Give the data again word for word; drop the pictures.

Source records:

________________

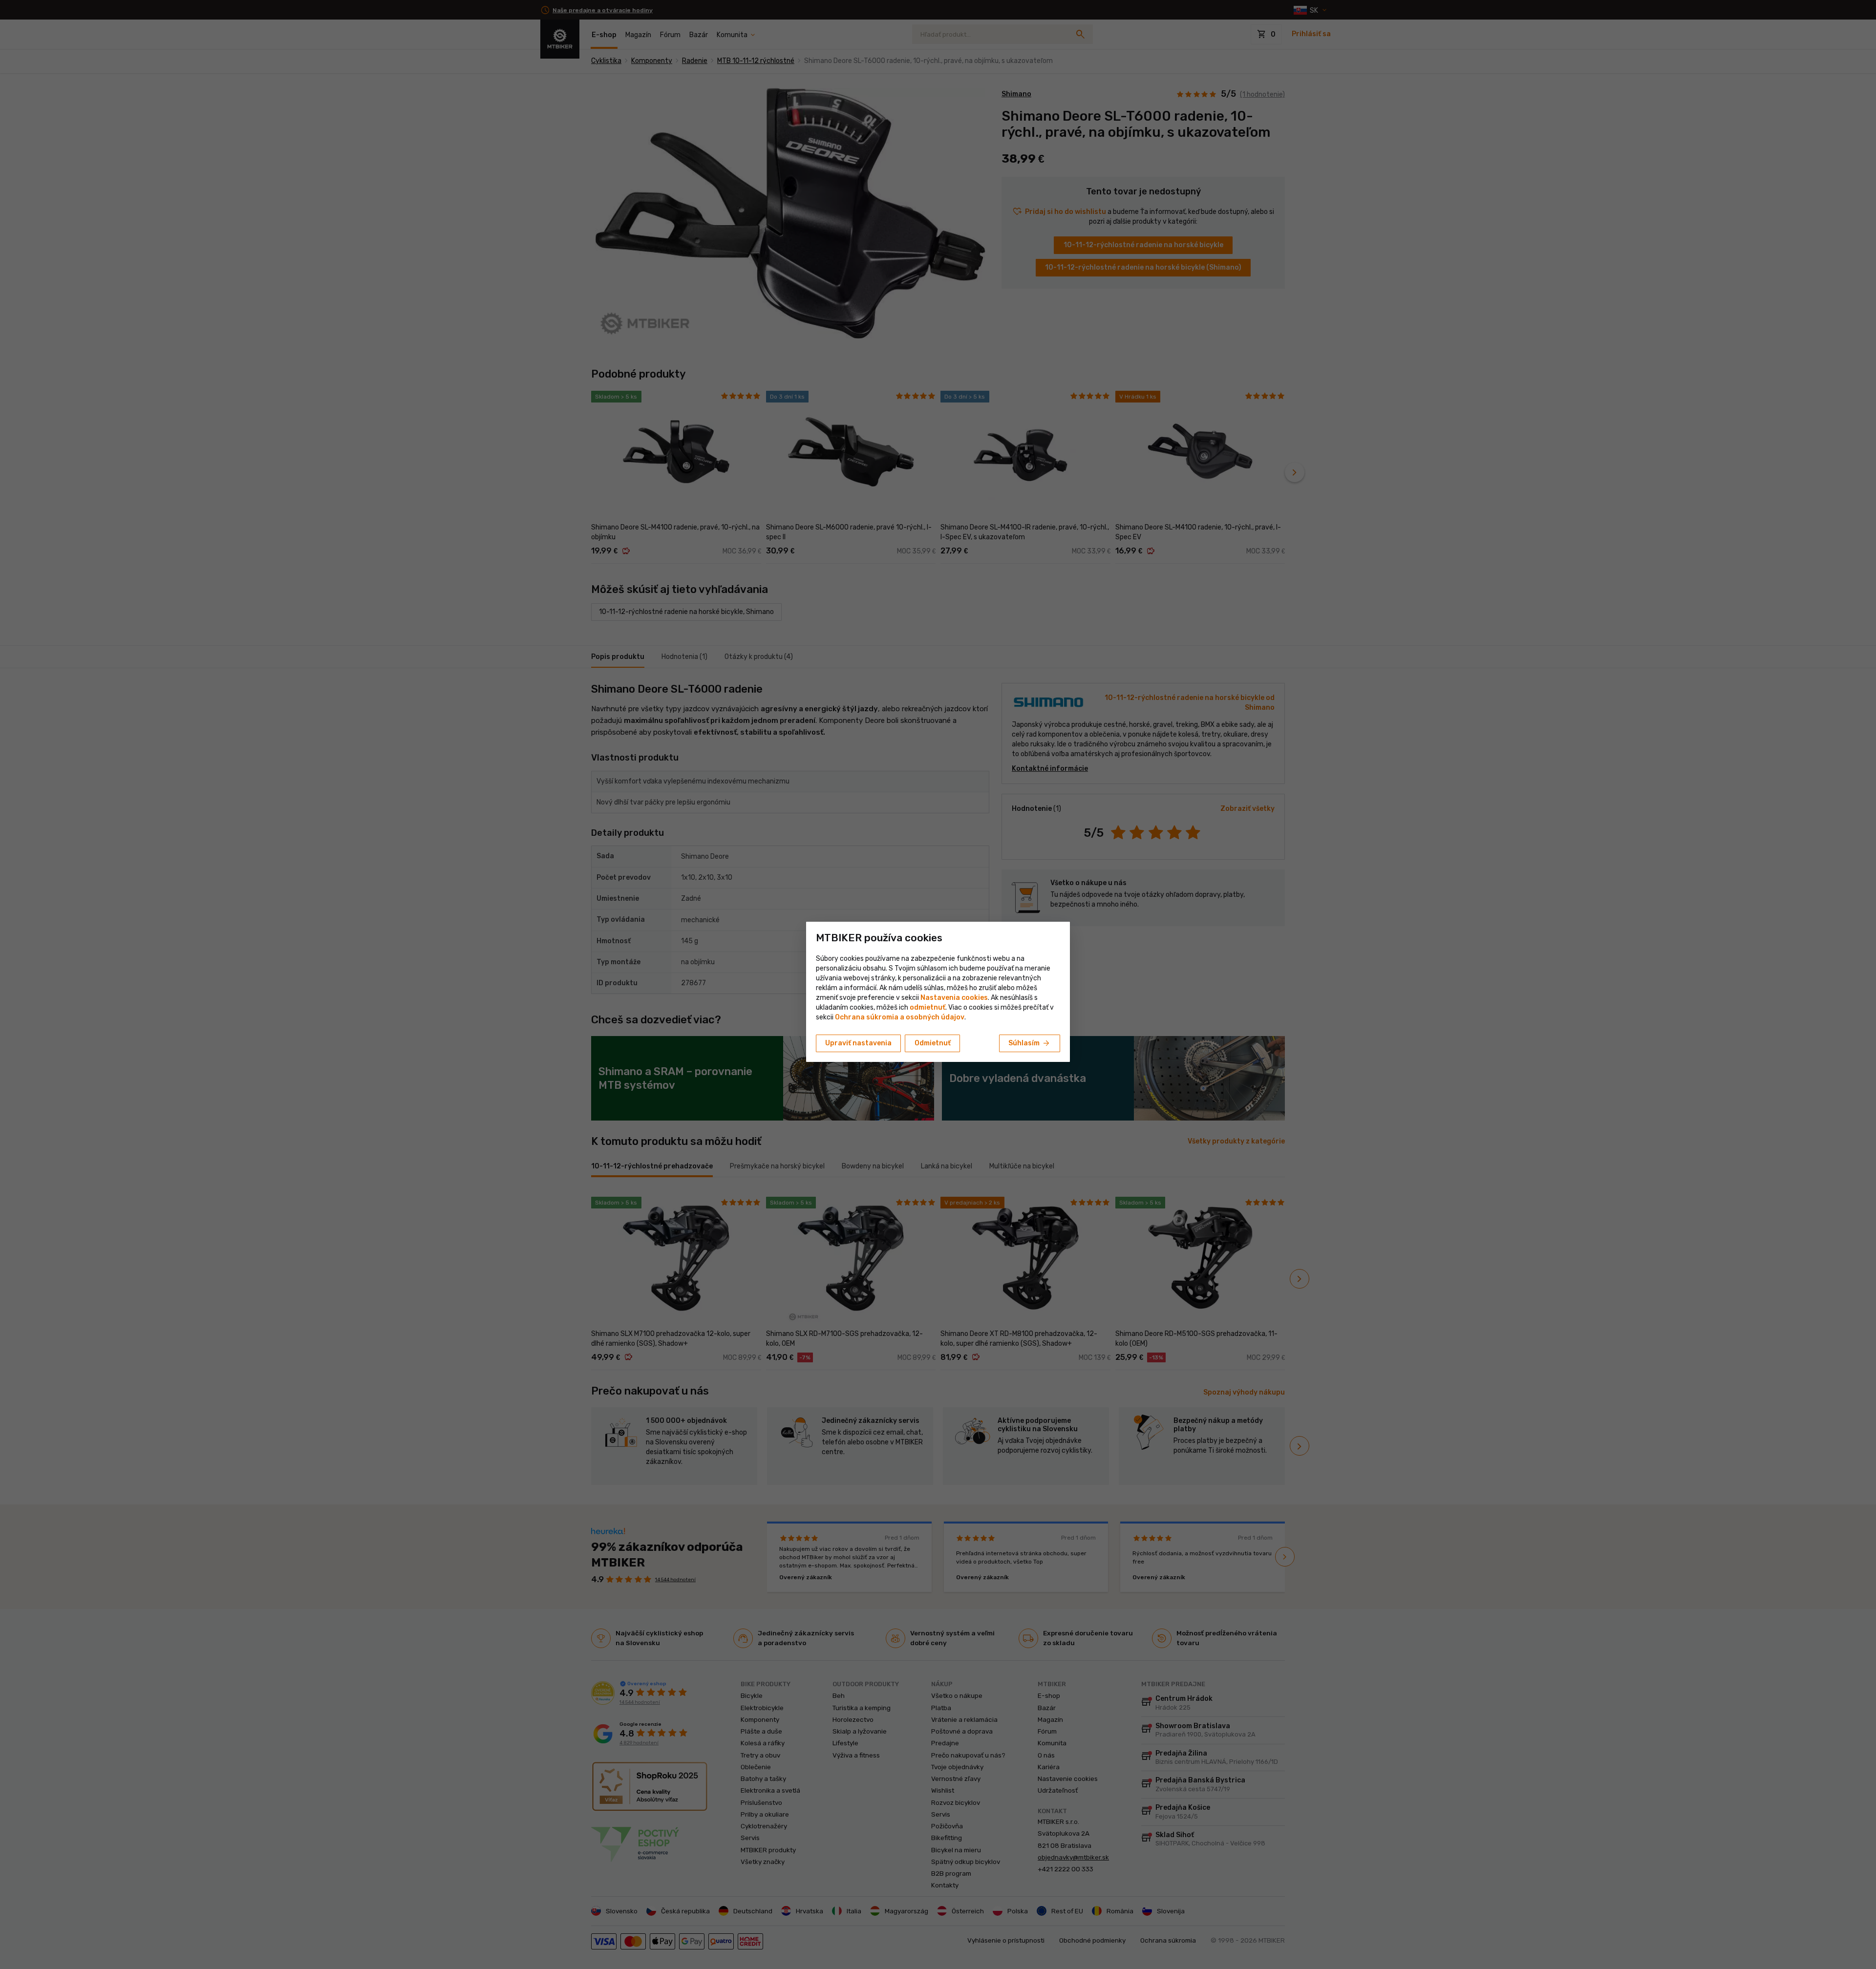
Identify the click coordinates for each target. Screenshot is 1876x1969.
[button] (927, 1007)
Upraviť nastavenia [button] (858, 1043)
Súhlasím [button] (1029, 1043)
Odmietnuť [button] (933, 1043)
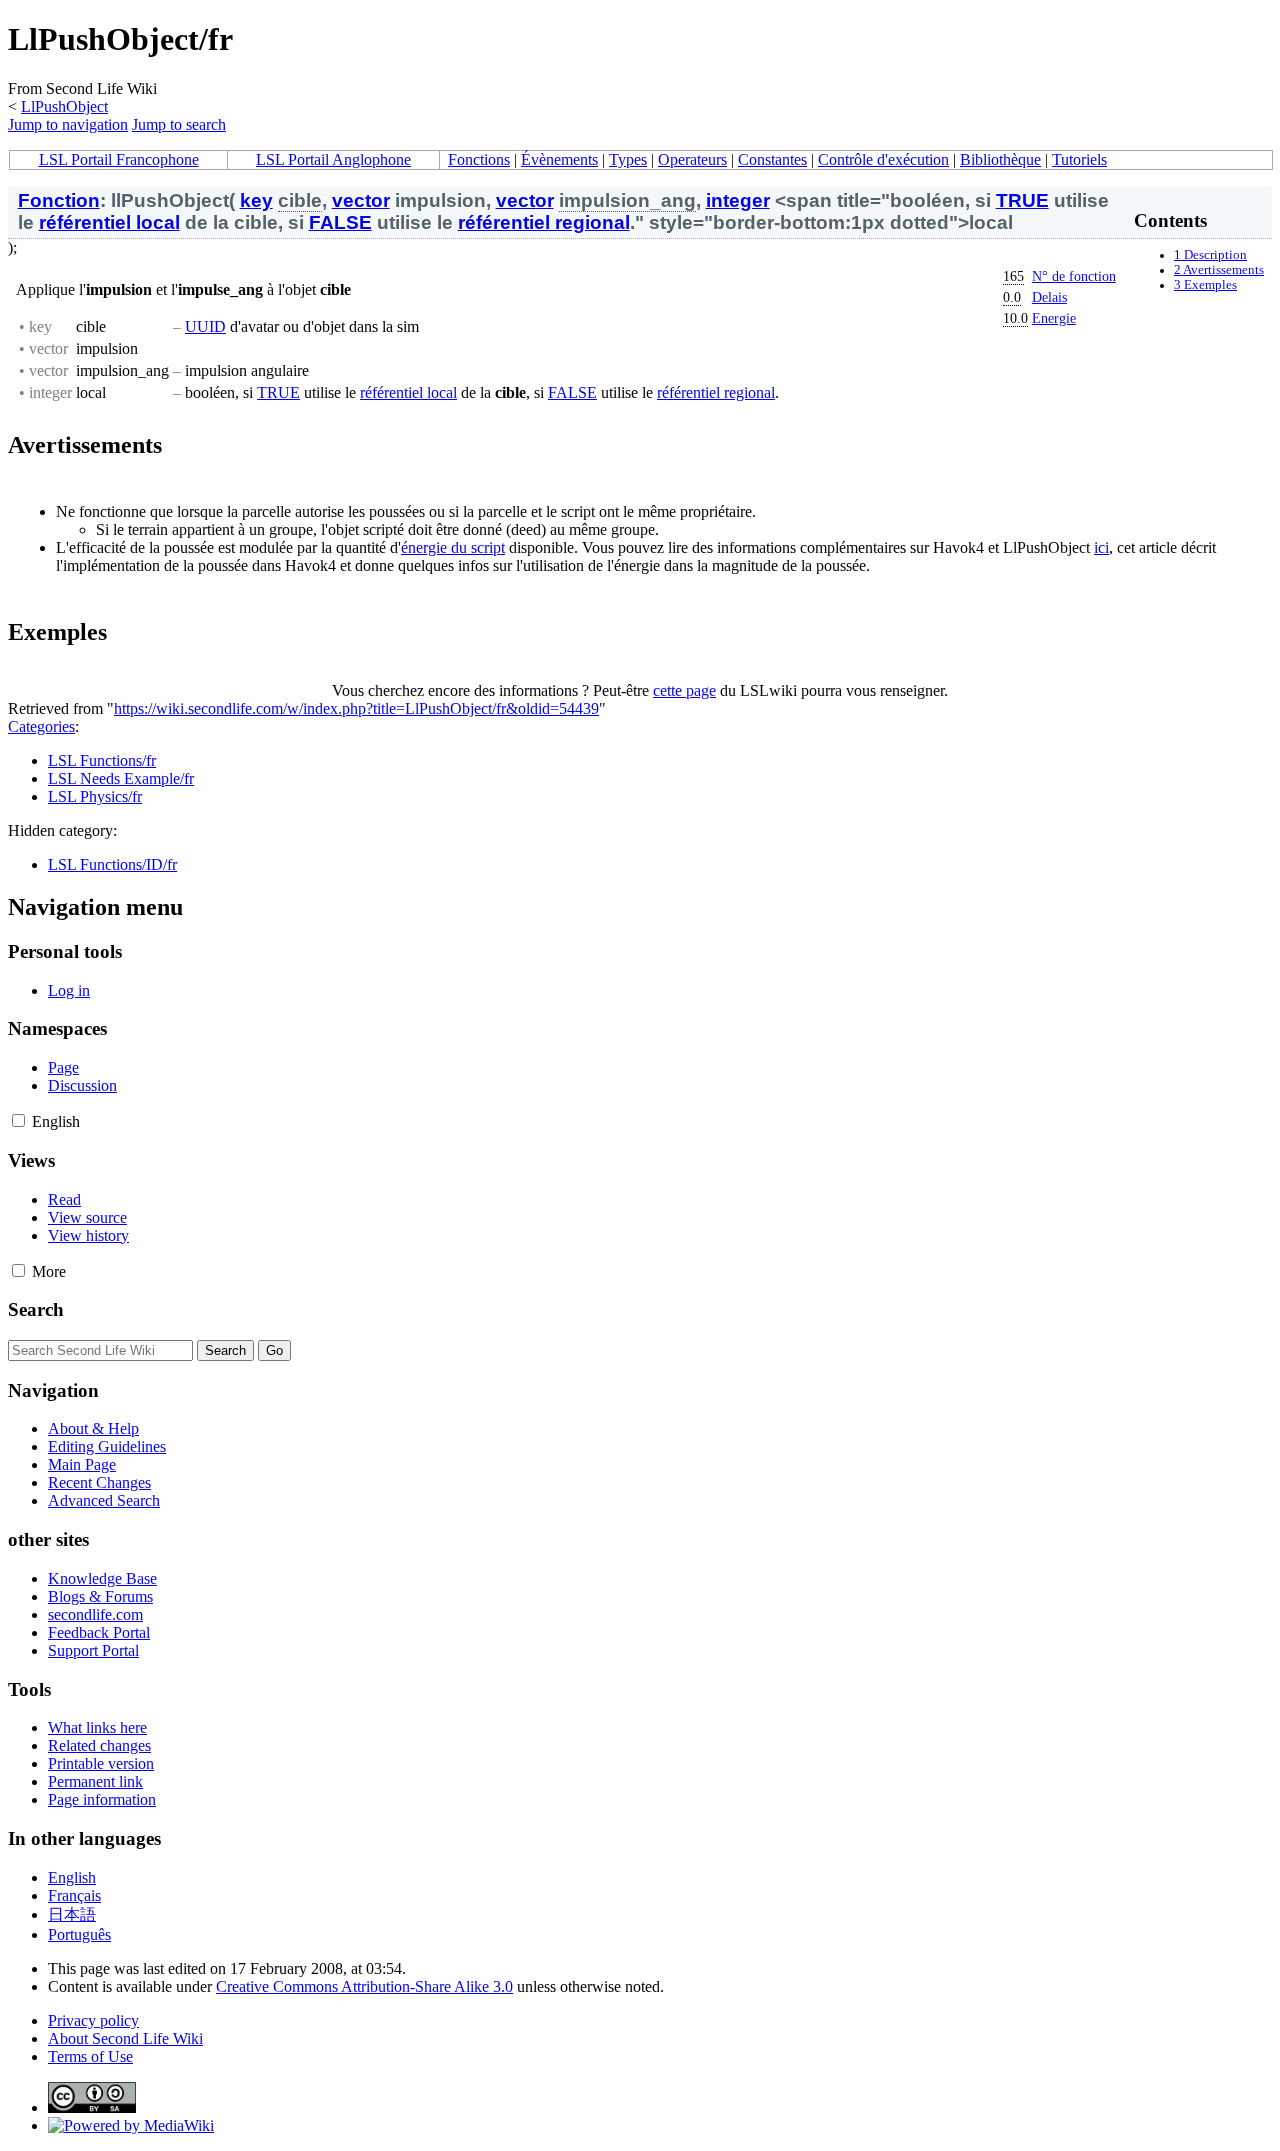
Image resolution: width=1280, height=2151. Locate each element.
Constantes (772, 159)
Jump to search (179, 124)
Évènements (559, 159)
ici (1101, 547)
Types (628, 159)
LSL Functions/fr (102, 760)
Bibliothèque (1000, 159)
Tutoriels (1079, 159)
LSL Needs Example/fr (121, 778)
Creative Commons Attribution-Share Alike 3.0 (364, 1986)
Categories (41, 726)
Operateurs (692, 159)
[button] (18, 1120)
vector (361, 200)
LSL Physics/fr (95, 796)
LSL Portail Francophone (119, 159)
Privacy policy (93, 2020)
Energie (1054, 318)
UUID (205, 326)
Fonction (59, 200)
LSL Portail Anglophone (333, 159)
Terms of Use (90, 2056)
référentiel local (109, 222)
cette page (684, 690)
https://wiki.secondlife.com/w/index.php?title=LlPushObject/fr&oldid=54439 (356, 708)
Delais (1049, 297)
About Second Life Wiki (125, 2038)
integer (738, 200)
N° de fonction (1074, 276)
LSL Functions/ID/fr (112, 864)
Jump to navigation (68, 124)
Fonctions (479, 159)
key (256, 200)
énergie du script (453, 547)
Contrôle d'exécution (883, 159)
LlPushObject (64, 106)
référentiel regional (544, 222)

________________

Problem solution:
Identify the click coordinates for each target. Screenshot is 1876x1969.
[button] (927, 1007)
Upraviť nastavenia [button] (858, 1043)
Súhlasím [button] (1029, 1043)
Odmietnuť [button] (933, 1043)
Image resolution: width=1280, height=2151. Locate each element.
Constantes (772, 159)
Jump to search (179, 124)
Évènements (559, 159)
ici (1101, 547)
Types (628, 159)
LSL Functions/fr (102, 760)
Bibliothèque (1000, 159)
Tutoriels (1079, 159)
LSL Needs Example/fr (121, 778)
Creative Commons Attribution-Share Alike 3.0 (364, 1986)
Categories (41, 726)
Operateurs (692, 159)
[button] (18, 1120)
vector (361, 200)
LSL Physics/fr (95, 796)
LSL Portail Francophone (119, 159)
Privacy policy (93, 2020)
Energie (1054, 318)
UUID (205, 326)
Fonction (59, 200)
LSL Portail Anglophone (333, 159)
Terms of Use (90, 2056)
référentiel local (109, 222)
cette page (684, 690)
https://wiki.secondlife.com/w/index.php?title=LlPushObject/fr&oldid=54439 (356, 708)
Delais (1049, 297)
About Second Life Wiki (125, 2038)
integer (738, 200)
N° de fonction (1074, 276)
LSL Functions/ID/fr (112, 864)
Jump to navigation (68, 124)
Fonctions (479, 159)
key (256, 200)
énergie du script (453, 547)
Contrôle d'exécution (883, 159)
LlPushObject (64, 106)
référentiel regional (544, 222)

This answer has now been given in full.